Files
pvxs/src/clientmon.cpp
T
Michael Davidsaver 303bc61079 apply loc_bad_alloc to owned_ptr
Distinguish location of owned_ptr failure
2023-03-28 15:21:39 -07:00

872 lines
28 KiB
C++

/**
* Copyright - See the COPYRIGHT that is included with this distribution.

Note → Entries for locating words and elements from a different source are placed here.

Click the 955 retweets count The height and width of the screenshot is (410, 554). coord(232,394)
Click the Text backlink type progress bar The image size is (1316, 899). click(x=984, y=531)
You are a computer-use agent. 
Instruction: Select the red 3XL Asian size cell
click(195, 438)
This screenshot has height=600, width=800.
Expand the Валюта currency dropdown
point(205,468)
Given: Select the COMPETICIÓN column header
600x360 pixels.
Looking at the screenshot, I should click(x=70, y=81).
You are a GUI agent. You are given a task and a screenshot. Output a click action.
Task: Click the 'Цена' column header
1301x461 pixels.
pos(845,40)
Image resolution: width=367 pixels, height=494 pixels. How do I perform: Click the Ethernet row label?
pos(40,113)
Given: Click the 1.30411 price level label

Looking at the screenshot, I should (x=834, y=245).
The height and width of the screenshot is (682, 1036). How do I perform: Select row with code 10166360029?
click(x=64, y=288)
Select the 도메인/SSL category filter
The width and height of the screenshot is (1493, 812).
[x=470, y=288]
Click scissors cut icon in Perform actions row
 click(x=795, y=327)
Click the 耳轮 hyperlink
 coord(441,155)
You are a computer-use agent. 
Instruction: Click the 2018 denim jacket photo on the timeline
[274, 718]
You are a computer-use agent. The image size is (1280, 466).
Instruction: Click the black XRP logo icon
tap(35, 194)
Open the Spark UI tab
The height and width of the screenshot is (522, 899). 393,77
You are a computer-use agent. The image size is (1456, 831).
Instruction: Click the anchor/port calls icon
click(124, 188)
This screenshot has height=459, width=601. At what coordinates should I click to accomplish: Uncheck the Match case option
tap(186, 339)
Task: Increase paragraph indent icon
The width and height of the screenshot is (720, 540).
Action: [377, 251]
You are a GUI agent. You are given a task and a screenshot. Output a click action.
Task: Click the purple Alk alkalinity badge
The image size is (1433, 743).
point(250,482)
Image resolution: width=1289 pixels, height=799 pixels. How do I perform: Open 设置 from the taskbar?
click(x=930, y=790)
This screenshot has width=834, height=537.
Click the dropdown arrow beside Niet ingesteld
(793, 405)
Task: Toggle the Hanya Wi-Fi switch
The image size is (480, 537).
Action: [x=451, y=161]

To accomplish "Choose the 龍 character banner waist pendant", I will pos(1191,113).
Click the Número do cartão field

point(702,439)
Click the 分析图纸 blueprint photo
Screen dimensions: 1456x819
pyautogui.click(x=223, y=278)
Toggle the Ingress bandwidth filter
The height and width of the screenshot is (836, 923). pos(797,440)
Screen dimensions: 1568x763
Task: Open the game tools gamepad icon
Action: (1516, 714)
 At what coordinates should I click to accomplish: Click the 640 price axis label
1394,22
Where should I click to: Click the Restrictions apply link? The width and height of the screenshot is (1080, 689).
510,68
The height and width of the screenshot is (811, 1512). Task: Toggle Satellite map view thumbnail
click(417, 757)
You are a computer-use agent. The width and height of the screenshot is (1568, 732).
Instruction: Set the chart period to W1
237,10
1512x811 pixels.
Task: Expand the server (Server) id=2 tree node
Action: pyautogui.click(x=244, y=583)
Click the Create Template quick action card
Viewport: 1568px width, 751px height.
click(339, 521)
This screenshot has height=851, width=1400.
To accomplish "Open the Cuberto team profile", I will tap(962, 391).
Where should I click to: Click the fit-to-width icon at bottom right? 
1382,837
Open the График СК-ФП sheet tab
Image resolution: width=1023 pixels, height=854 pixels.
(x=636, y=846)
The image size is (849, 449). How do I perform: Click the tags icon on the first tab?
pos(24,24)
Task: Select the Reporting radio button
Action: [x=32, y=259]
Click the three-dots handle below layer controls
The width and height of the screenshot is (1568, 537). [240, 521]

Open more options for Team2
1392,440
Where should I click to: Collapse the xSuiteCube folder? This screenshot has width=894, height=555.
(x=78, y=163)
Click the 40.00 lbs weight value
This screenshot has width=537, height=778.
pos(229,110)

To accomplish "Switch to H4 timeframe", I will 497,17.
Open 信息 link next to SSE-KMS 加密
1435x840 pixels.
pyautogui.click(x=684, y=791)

* pvxs is distributed subject to a Software License Agreement found
* in file LICENSE that is included with this distribution.
*/
#include <epicsAssert.h>
#include <epicsMutex.h>
#include <epicsGuard.h>
#include <deque>
#include <pvxs/log.h>
#include "clientimpl.h"
namespace pvxs {
namespace client {
typedef epicsGuard<epicsMutex> Guard;
DEFINE_LOGGER(monevt, "pvxs.client.monitor");
DEFINE_LOGGER(io, "pvxs.client.io");
namespace {
struct Entry {
Value val;
std::exception_ptr exc;
Entry() = default;
Entry(Value&& v) :val(std::move(v)) {}
Entry(const std::exception_ptr& e) :exc(e) {}
};
}
struct SubscriptionImpl final : public OperationBase, public Subscription
{
// for use in log messages, even after cancel()
std::string channelName;
evevent ackTick;
// const after exec()
std::weak_ptr<SubscriptionImpl> self; // internal
std::function<void (Subscription&, const Value&)> onInit;
std::function<void(Subscription&)> event;
Value pvRequest;
bool pipeline = false;
bool autostart = true;
bool maskConn = false, maskDiscon = true;
uint32_t queueSize = 4u, ackAt=0u;
// only access from loop
mutable std::weak_ptr<Subscription> external_internal; // 'self' wrapped to be returned by shared_from_this()
enum state_t : uint8_t {
Connecting, // waiting for an active Channel
Creating, // waiting for reply to INIT
Idle, // waiting for start
Running, // waiting for stop
Done, // Finished or error
} state = Connecting;
mutable epicsMutex lock;
// guarded by lock
std::deque<Entry> queue;
uint32_t window =0u; // flow control window. number of updates server may send to us
uint32_t unack =0u; // updates pop()'d, but not ack'd
size_t nSrvSquash =0u;
size_t nCliSquash =0u;
size_t queueMax =0u;
// user code has seen pop()==nullptr
bool needNotify = true;
bool ackPending = false; // ackTick scheduled
INST_COUNTER(SubscriptionImpl);
SubscriptionImpl(const evbase& loop)
:OperationBase (Operation::Monitor, loop)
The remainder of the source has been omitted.